R18bn needed to finish Kusile and Medupi power stations - and 'there's no going back'
Eskom will finish building the troubled Kusile and Medupi power stations, despite running far over budget and behind schedule.
That is what Eskom chairperson Jabu Mabuza said on Wednesday during a media briefing at the Lethabo power station in the Free State. Mabuza claimed it would cost about R18bn to finish Kusile and Medupi.
Eskom CEO Phakamani Hadebe said Medupi was 94% done and Kusile between 89% and 91% completed. “There’s no going back. We just have to correct what we have," he said.
Hadebe added that the government had approved R49bn for maintenance on power plants over the next five years, including R5.5bn to address issues at Medupi and Kusile. He further added that the power utility would cut R20bn in operating costs over the next three to four years to sustain the business.
Public enterprises minister Pravin Gordhan said electricity tariff hikes could not continue “forever” at current levels. “They do have a negative impact on different parts of the business world," he said.
He posited that if all went according to plan, there would either be no load-shedding - or stage 1 "at the most" - provided that Eskom's turnaround plan is implemented "110%".
Gordhan assured the nation that there was a plan to ensure the lights stayed on this winter. "We have a winter plan," he said, adding that May 1 would be regarded as the start of the season.
"We have as an aim that there should be no load-shedding from now … If there is load-shedding, at the most we will see level 1 load-shedding on a few occasions."

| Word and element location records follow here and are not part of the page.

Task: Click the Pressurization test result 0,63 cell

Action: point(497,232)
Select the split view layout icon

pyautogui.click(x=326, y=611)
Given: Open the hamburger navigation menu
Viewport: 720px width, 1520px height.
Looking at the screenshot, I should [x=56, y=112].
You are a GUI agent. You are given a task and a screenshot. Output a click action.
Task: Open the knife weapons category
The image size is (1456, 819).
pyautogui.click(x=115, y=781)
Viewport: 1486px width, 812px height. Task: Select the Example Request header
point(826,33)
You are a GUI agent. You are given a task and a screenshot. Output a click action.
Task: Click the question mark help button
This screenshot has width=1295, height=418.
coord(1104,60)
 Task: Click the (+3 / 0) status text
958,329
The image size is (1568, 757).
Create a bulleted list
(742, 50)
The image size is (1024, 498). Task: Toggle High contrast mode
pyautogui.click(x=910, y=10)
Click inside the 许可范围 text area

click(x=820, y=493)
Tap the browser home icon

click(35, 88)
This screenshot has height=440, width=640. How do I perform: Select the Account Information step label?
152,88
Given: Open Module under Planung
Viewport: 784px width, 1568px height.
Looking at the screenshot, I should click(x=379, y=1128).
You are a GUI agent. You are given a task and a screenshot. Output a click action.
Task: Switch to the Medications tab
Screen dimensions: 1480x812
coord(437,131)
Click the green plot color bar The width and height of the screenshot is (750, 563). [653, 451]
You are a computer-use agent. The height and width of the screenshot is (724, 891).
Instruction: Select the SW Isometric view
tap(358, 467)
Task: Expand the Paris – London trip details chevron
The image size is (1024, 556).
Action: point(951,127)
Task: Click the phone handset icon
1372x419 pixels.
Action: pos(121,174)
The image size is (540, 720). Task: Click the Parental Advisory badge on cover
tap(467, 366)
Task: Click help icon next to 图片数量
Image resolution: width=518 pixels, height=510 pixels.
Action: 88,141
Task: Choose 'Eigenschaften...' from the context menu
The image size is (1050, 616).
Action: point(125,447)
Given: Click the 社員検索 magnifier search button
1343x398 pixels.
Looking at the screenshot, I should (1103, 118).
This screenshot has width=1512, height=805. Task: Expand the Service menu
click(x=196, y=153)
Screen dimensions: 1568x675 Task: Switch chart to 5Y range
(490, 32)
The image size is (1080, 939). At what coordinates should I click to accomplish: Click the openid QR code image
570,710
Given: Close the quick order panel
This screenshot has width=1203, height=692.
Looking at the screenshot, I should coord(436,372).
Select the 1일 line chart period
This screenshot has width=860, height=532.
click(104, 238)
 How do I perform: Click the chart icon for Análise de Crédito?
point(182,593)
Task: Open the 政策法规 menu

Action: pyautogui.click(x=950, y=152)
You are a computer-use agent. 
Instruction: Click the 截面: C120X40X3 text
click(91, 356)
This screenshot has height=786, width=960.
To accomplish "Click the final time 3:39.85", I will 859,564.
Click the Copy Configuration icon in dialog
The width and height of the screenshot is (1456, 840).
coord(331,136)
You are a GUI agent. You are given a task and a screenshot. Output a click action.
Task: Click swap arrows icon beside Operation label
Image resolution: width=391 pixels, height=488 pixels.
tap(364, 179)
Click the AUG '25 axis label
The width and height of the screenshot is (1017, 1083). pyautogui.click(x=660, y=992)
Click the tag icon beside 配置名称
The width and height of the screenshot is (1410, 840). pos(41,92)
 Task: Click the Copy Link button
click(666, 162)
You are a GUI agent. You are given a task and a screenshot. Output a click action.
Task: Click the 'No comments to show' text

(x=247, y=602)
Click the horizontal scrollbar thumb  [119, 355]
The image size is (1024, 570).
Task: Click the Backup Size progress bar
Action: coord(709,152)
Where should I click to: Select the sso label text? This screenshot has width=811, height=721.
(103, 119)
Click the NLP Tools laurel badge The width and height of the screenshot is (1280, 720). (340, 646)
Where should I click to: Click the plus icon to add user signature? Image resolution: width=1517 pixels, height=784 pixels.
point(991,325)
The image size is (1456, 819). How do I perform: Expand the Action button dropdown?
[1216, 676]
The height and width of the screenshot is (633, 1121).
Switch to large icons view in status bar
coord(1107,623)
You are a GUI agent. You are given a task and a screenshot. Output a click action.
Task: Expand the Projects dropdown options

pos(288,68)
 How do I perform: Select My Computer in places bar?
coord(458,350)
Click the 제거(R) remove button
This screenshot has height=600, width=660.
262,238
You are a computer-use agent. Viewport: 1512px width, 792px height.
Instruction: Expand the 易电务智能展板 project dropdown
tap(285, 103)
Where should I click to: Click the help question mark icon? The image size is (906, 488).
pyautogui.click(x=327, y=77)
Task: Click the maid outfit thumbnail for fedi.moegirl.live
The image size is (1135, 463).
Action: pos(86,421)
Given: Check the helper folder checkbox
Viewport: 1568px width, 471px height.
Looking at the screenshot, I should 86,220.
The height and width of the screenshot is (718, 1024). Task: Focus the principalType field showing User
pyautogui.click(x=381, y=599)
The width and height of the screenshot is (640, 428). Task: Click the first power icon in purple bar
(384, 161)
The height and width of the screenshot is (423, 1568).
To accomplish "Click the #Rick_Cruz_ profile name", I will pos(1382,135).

Addressing the briefing, UCT energy expert Anton Eberhard from the presidential task team said Eskom faced problems resulting from the aftermath of state capture, which hollowed out the skills and finances of the power utility.
"The best people left - some of those who have been distracted by rent-seeking activities as well," he said.
Eberhard said the government pledging R23bn annually to Eskom and the tariff hikes were insufficient to help Eskom out of trouble. "No single intervention will solve the problem. There's not a silver bullet," he said.
Meanwhile, Gordhan added that Willie Hofmeyr's return to the helm of the Asset Forfeiture Unit was “excellent” news that could lead to the prosecution of Eskom's former bosses.
“He’s an old campaigner in that field," said Gordhan about Hofmeyr.